▸ **EXCERPT**
# # # # # # #
Extracting memorized pieces of books from open-weight language models
Scope of Infringement: Training vs Input vs Output
- One camp argues any unlicensed use of a book in training is already infringement (like feeding a pirated ebook into scripts), regardless of what the model can reproduce.
- Others distinguish:
- (a) illegal acquisition (e.g., torrenting “The Pile”),
- (b) training as internal processing (argued to be non‑infringing, akin to reading/learning),
- (c) user‑facing outputs that might violate copyright.
- Some say the only legally clean route is explicit licensing of works for training.
LLMs, Humans, and Tools
- Many analogies: humans memorizing poems, artists drawing Mickey Mouse, brains “encoding” movies.
- Counterpoint: law already treats humans vs machines differently (e.g., AI art not copyrightable), so human analogies may be misleading.
- Others compare LLMs to photocopiers, search engines, JPEG compression, panoramic photos with copyrighted objects, or fuzzy text databases.
Memorization, Compression, and the Paper’s Results
- Discussion that models can’t “store” full training corpora (weights << corpus), so memorization is sparse and concentrated in repeated/popular texts.
- Harry Potter and 1984 being “almost entirely” recoverable may reflect extreme repetition and many online quotes, not single-copy ingestion.
- The paper notes: extraction is probabilistic and expensive (hundreds/thousands of prompts), so deliberate verbatim extraction is impractical in normal use.
- Some see LLMs as “lossy compressed, queryable databases of training data”; others emphasize their generative/transformative aspects.
# # # # # # #
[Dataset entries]
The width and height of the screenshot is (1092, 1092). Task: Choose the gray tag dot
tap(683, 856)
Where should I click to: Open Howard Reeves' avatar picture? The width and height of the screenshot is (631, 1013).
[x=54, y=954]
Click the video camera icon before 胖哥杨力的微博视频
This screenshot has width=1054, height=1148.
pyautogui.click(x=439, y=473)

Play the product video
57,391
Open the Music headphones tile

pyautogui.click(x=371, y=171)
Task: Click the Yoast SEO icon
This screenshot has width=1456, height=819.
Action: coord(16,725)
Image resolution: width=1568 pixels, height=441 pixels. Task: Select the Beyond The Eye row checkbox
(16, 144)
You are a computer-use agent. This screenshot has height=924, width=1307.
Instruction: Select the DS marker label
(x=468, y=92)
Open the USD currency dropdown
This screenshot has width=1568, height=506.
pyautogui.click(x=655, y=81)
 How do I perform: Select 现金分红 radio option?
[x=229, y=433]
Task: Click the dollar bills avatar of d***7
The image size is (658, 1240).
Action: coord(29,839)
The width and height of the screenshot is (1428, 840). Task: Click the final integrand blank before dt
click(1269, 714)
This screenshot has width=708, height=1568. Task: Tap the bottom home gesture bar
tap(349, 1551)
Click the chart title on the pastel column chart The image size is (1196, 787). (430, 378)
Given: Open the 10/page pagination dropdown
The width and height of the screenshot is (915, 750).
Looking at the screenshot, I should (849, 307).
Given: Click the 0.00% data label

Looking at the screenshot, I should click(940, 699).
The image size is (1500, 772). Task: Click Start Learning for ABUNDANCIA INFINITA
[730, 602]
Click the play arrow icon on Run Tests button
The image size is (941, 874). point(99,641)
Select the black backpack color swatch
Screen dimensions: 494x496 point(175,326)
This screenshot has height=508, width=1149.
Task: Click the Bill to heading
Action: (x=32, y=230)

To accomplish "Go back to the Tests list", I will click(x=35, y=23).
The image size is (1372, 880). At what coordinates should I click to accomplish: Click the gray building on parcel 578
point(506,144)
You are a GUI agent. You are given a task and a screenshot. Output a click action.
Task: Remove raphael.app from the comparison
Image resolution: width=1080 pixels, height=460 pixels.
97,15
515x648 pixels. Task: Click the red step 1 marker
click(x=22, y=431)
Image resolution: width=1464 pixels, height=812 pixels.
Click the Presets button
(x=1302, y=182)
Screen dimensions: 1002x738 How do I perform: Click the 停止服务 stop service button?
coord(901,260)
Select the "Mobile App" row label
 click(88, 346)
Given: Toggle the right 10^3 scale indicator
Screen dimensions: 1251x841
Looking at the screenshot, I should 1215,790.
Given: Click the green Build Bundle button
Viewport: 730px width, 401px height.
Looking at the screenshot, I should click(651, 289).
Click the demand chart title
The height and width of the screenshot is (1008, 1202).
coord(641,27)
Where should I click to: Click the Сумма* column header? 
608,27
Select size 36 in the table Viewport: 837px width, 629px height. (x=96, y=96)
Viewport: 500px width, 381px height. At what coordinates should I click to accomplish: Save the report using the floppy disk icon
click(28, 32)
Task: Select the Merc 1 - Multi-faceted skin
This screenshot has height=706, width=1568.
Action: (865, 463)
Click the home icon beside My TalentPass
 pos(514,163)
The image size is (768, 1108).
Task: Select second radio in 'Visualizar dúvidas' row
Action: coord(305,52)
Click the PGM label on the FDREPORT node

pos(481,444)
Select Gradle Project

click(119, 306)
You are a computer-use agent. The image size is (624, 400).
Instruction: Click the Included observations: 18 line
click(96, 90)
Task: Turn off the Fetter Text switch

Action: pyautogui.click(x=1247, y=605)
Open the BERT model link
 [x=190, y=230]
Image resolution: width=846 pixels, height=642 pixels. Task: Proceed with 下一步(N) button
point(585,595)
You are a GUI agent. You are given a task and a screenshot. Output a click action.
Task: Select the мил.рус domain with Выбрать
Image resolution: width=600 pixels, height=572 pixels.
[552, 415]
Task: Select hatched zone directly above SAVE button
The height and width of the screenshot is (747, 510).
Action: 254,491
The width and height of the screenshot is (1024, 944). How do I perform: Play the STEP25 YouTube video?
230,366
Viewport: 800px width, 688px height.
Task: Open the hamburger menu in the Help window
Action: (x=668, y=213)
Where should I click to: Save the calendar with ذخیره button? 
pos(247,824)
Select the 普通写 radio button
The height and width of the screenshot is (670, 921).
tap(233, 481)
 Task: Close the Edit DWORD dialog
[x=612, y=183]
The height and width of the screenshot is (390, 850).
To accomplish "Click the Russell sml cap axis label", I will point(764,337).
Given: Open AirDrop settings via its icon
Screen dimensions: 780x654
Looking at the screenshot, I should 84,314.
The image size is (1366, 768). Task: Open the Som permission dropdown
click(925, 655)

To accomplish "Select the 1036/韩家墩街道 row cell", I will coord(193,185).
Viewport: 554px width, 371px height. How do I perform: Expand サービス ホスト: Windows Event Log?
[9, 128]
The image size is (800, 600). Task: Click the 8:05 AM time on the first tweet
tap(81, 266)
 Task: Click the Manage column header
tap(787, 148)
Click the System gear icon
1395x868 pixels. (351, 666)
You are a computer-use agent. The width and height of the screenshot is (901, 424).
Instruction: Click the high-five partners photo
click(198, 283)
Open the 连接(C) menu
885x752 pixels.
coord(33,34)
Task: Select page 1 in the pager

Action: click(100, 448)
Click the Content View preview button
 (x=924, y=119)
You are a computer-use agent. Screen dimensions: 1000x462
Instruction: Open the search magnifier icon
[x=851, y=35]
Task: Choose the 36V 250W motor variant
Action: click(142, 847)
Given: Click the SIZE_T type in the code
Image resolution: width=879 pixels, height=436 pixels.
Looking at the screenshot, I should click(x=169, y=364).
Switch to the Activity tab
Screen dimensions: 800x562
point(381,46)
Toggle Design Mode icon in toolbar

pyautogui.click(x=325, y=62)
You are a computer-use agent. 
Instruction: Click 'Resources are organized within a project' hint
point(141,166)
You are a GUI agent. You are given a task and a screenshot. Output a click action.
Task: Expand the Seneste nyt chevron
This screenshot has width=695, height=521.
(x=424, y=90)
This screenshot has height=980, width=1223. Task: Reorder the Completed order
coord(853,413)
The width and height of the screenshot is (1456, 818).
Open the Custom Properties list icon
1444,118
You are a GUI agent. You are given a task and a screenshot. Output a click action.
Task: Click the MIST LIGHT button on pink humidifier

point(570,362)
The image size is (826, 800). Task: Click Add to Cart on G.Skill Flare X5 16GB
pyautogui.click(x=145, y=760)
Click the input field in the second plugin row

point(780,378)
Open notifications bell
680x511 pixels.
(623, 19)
# # # # # # #
▸ **ABOUT THIS EXERCISE**
List every thing that the summary on extracting memorized book passages from language models says some people compare LLMs to in the "LLMs, Humans, and Tools" section's line beginning "Others compare LLMs to". This material is unrelated to the text.

▸ **YOUR RESPONSE**
- photocopiers
- search engines
- JPEG compression
- panoramic photos with copyrighted objects
- fuzzy text databases